Evaluation of the effect of methanol as an in-situ hydrogen source on the reduction of methyl acetate to ethanol

Abstract

A process was proposed to hydrogenate methyl acetate to ethanol using methanol as an in-situ hydrogen donor over a Cu/SiO2 catalyst. The catalyst was characterized by XRD, H2-TPR, XPS, and FT-IR, and the structure information of the catalyst was obtained. The effects of CH3OH, H2 and mixed hydrogen source on the hydrogenation of methyl acetate on the same catalyst surface were compared, and it was concluded that methanol was an efficient hydrogen source. Furthermore, the influences of process conditions such as temperature and alcohol/ester ratio on methanol conversion, methyl ester conversion, and ethanol selectivity were investigated.

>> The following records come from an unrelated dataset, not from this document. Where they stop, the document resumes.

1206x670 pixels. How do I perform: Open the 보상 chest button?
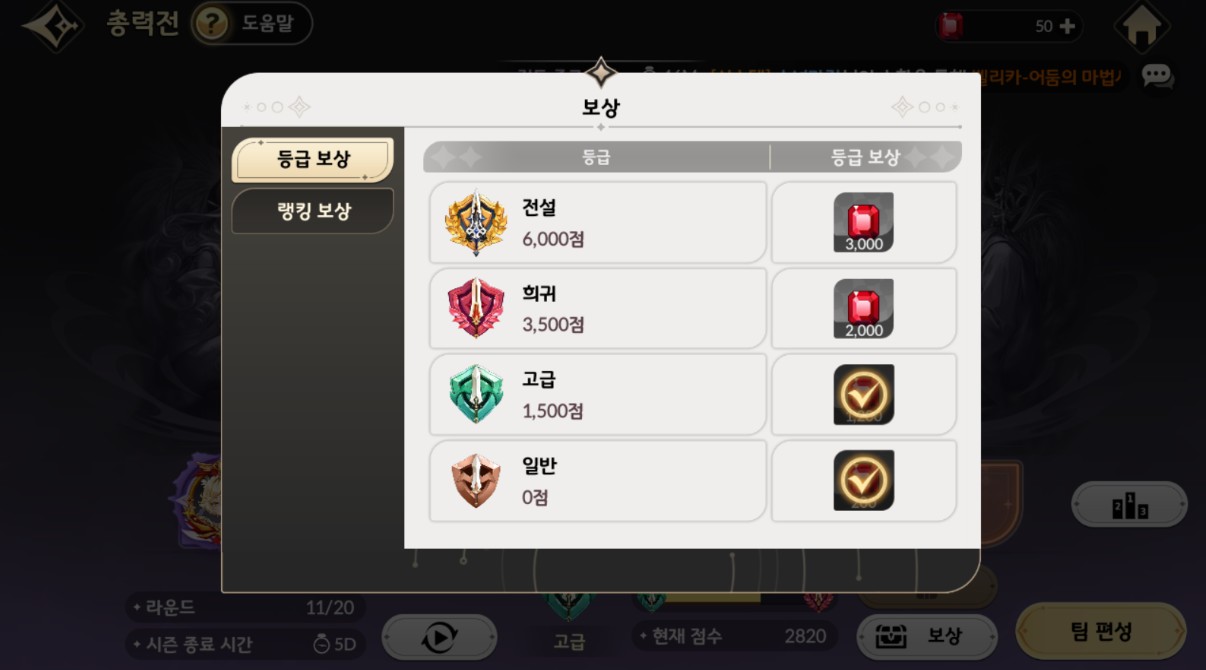pos(927,636)
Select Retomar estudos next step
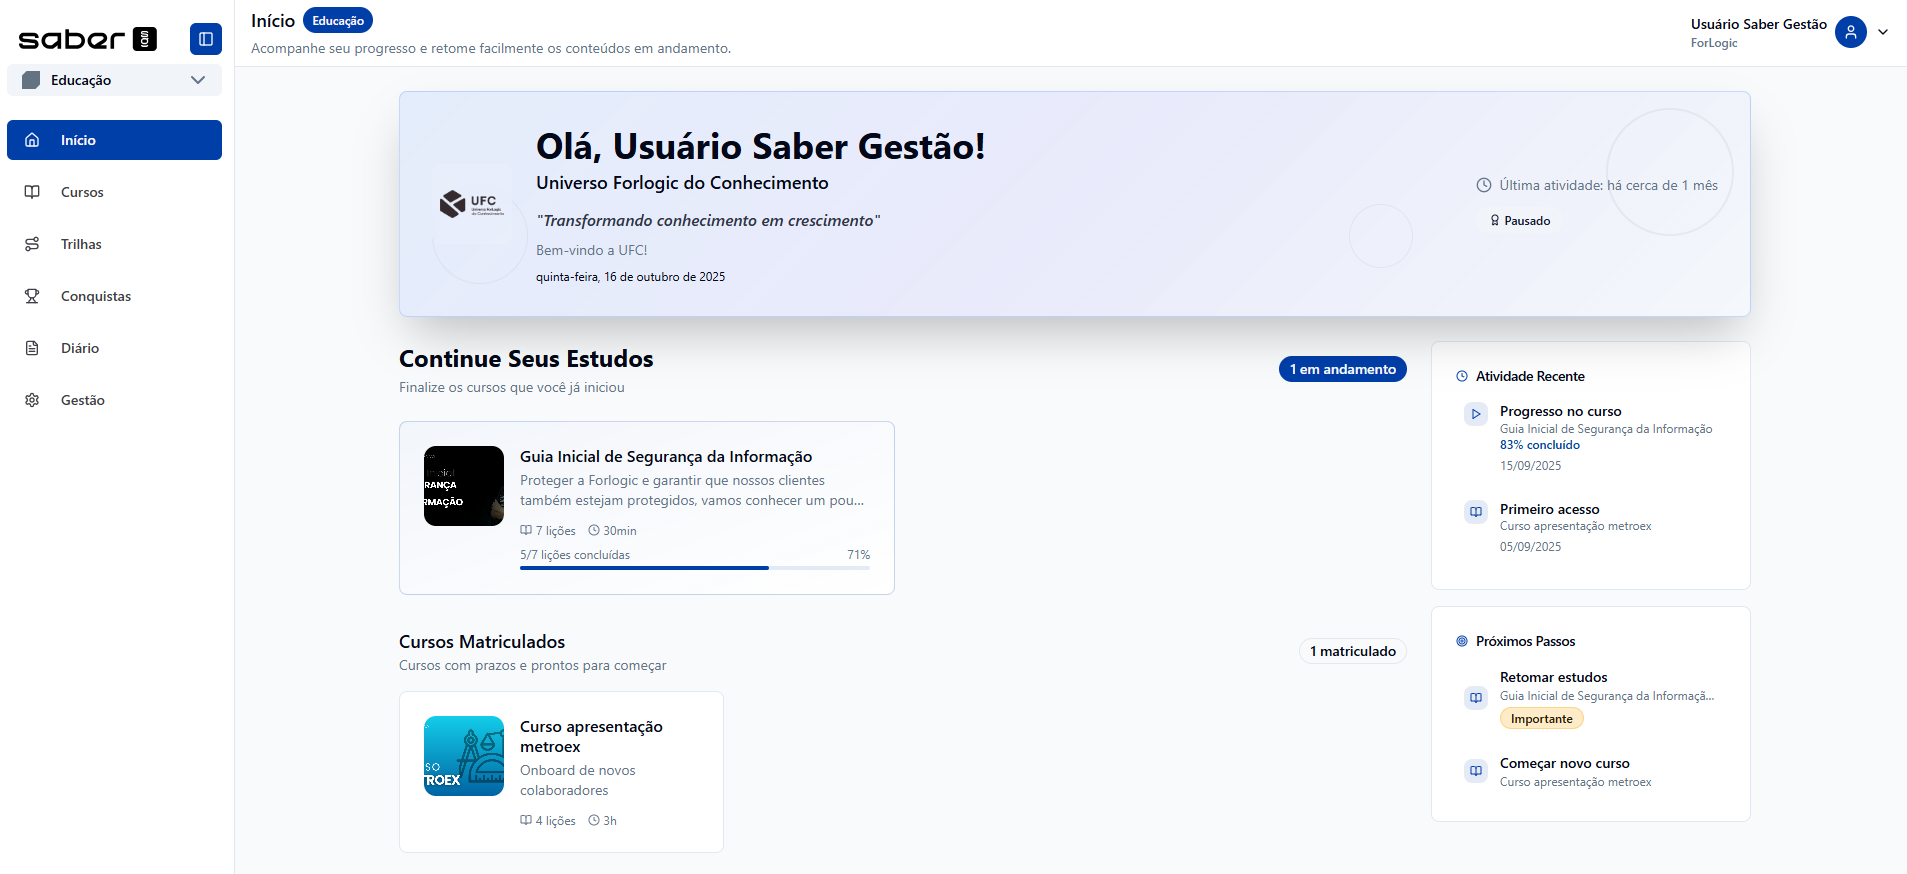This screenshot has height=874, width=1907. [x=1553, y=678]
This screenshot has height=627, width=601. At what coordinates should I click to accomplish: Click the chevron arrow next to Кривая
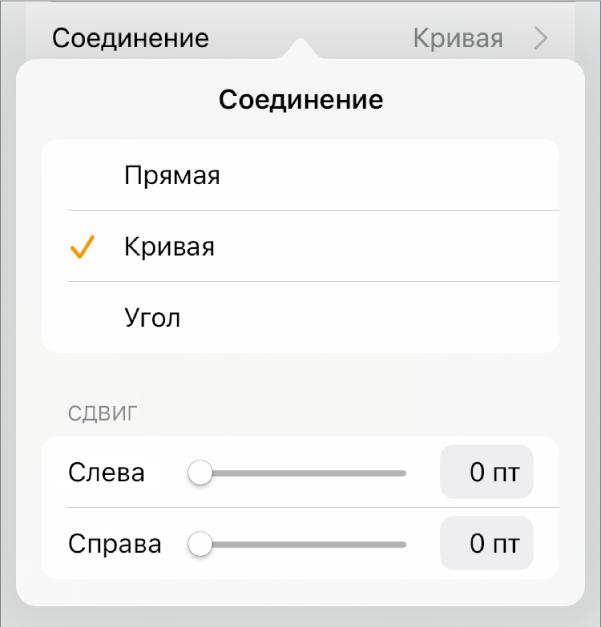(x=541, y=39)
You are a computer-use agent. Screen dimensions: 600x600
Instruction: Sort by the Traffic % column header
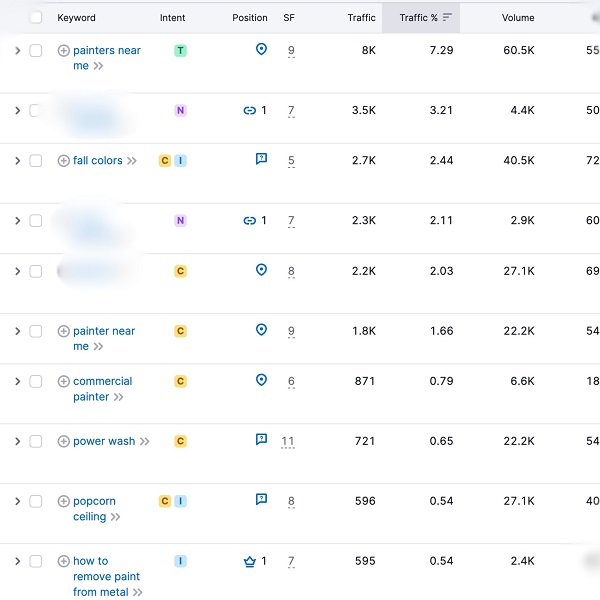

The coupling mechanism was analyzed, that methanol decomposition to obtain in-situ hydrogen for methyl ester hydrogenation on a copper-based catalyst. The results showed that methanol as an in-situ hydrogen source could promote not only the efficient hydrogenation of methyl acetate but also inhibit the transesterification side reaction. At a lower alcohol/ester ratio, 90.9% ethanol selectivity and 82.8% methyl acetate conversion could be obtained using only the unmodified catalyst.